I was meeting a friend in the city for dinner. For reasons I can’t remember I arrived a couple hours early, but hey, I was cool with that because Street Photography! I wasn’t super dressed up, but you know, a little nicer than just t-shirt, jeans and tennis shoes. I spent about two hours walking around DC looking for photographs. I had on nice shoes. Not nice as in comfortable; nice as in good looking, sporty. An hour or so into my strolling I noticed my feet were sore. But I shook it off… hey, feet get sore! Photos need taking! I ambled on.
It wasn’t until the next day I came to understand the foolishness of walking around for two hours on pavement and cement in sporty looking boat shoes with little to no support. Plantar fasciitis. It took a few weeks for the pain to go away, because, you know… I have to walk everyday… on my feet. But going out to make photographs eventually stop being painful. From now on I aim to keep it that way.
To make quality photographs, you need quality footwear.
Most of the last couple months has been spent exploring the city. As the weather warms I expect to be down there more and more. The other evening my wife and I were walking to the car past the monuments and the river and I don’t know if it was the evening sun casting long shadows and a warm glow or just the hint of Spring in the air, but we both remarked on what a great little city DC is. Of course we both always felt that way, but sometimes you need to walk down a different street, take a new route at another time of day… change your perspective and you see it all anew.

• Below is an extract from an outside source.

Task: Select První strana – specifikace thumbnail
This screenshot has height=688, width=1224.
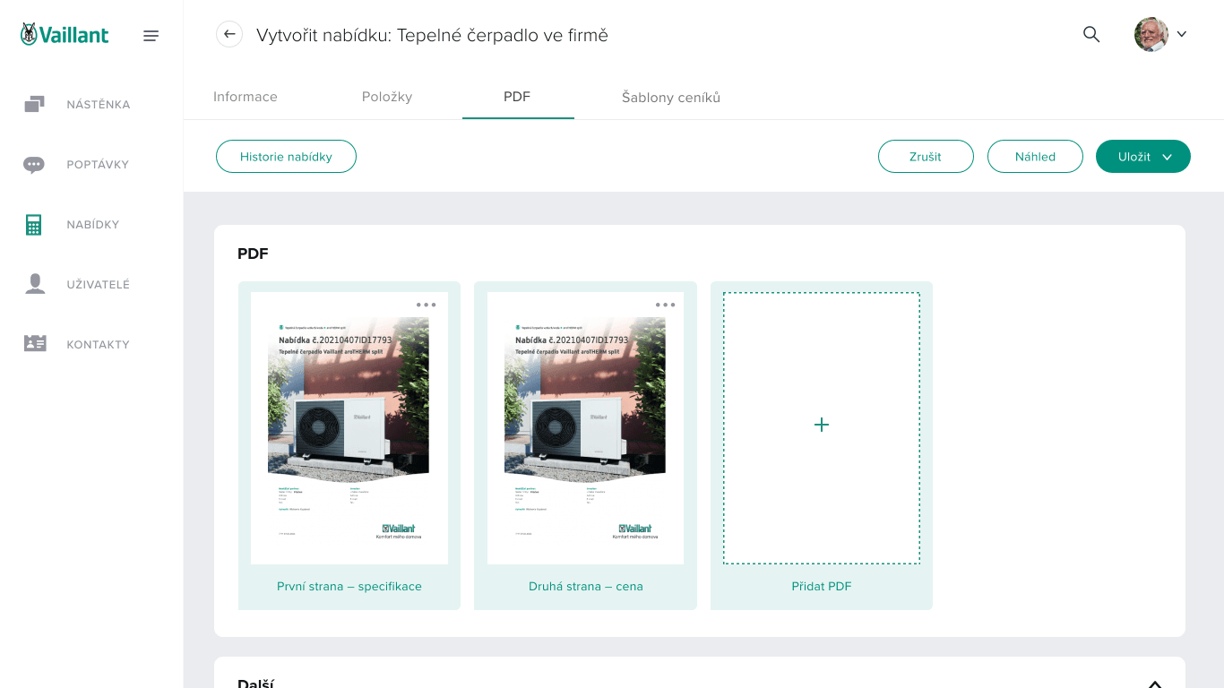Action: [x=349, y=428]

Back on the streets again. From Capitol Hill to Georgetown. Looking for the soul of the city. What is Washington DC all about? Is there a defining characteristic?
I can’t say I know the answer yet… Even after all these years. I just keep looking.
National Gallery of Art
In the Dutch and Flemish hall.
Window shopping, Dupont Circle
Walking past Kramer Books in Dupont Circle
Taking flight in Georgetown
Sun setting over the Potomac River
“Think about the photo before and after, never during. The secret is to take your time.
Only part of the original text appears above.